Teacher pact talks proceed in Little Rock School District

Educator protections among issues in ongoing meetings

Leaders of the Little Rock School District and the district's employee union will resume talks at 1 p.m. today on 2018-19 employee contract terms, particularly on proposed concessions of employment protection laws.

Today's afternoon session follows up on negotiations that stretched from 9:30 a.m. to about 3:30 p.m. Wednesday between the district and the Little Rock Education Association.

Before, during and after the talks Wednesday and in previous days, teachers, students, parents and others have been doing informational pickets at multiple schools in opposition to the requested waiver of the state's Teacher Fair Dismissal Act and Employee Fair Hearing Act for workers in particular schools.

About 300 students at Central High, for example, participated in a walkout Wednesday for about 10 minutes, district spokesman Pamela Smith said, adding that the school's principal described the students as "polite and respectful in their presentation."

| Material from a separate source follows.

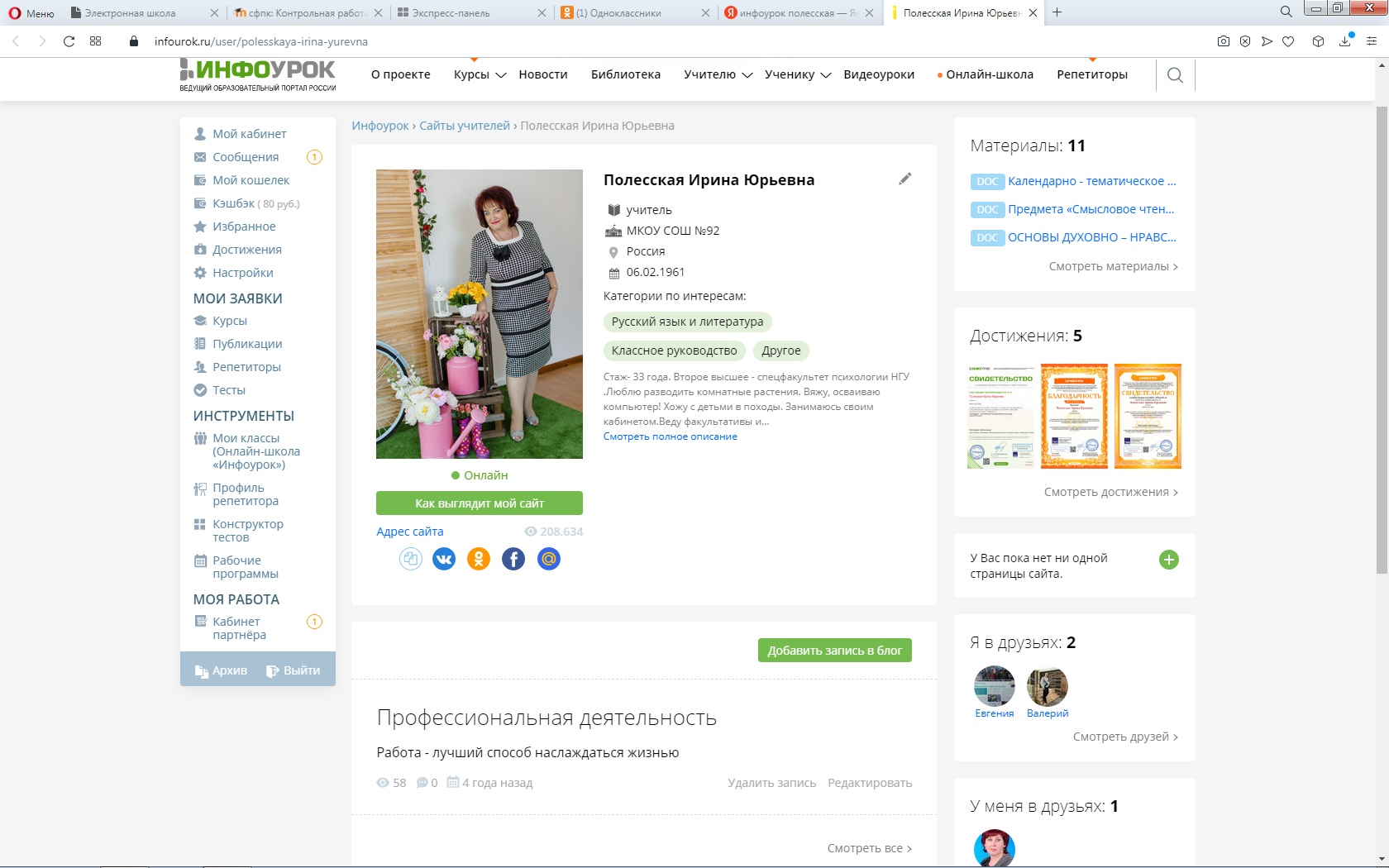Click Добавить запись в блог button
This screenshot has width=1389, height=868.
click(x=834, y=651)

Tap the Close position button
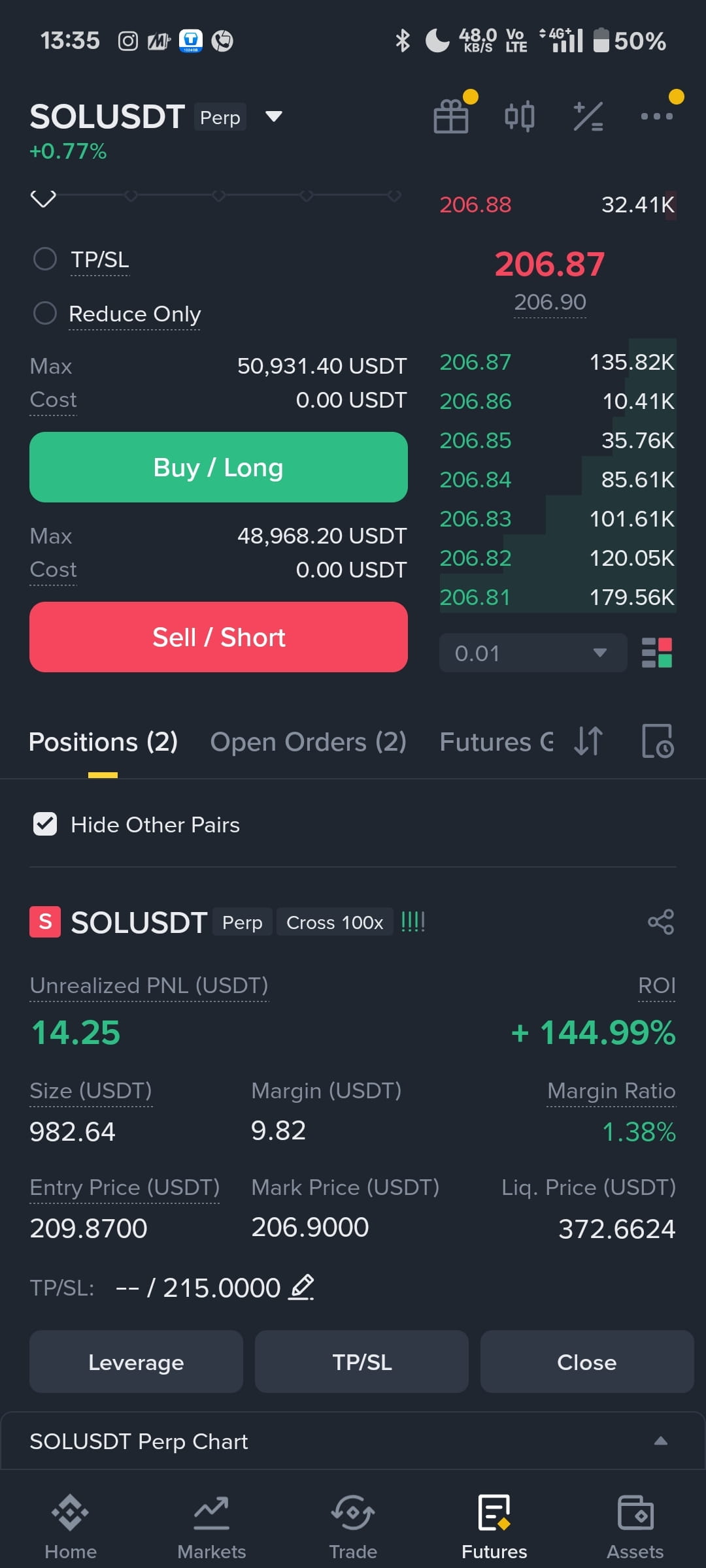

Additional informational picketing is planned for outside the Governor's Mansion from 3:30 p.m. to 7:30 p.m. today in support of teachers.

Wednesday was to be the expiration date for the existing 2017-18 contract, or Professional Negotiated Agreement.

However, Superintendent Mike Poore and Teresa Knapp Gordon, president of the association, announced about noon that they had agreed to push the expiration date into the middle of this month.

"LRSD/LREA have agreed to a contract extension of two weeks, moving the expiration date to Nov. 14," Poore and Gordon said. "The teams hope to reach an agreement before the expiration date and we continue our good faith negotiations in the best interest of employees and students."

The negotiations are not open to the public, and leaders of the negotiating teams as a practice do not publicly disclose proposals and counter-proposals made at the bargaining table.

Any tentative agreements reached by the teams would have to be ratified by the membership of the association and by Arkansas Education Commissioner Johnny Key, who acts as the school board for the state-controlled Little Rock district.

The association's team Monday had asked for a longer extension for the existing agreement. Key, in response, authorized an offer of two weeks, which has now been accepted.

The negotiations stem from Key's Oct. 22 rejection of a tentative agreement that was reached by the teams last month and approved by the association members.

Key directed Poore and his team to reopen negotiations to attain association support for a waiver of state employment protection laws in the 22 Little Rock schools that recently received state ratings of D's or F's.

The letter grades are based on results from the 2018 spring ACT Aspire exams, which are given statewide to students in grades three through 10, as well as other factors including gains on the tests since 2017, student attendance, college entrance exam scores, and graduation rates.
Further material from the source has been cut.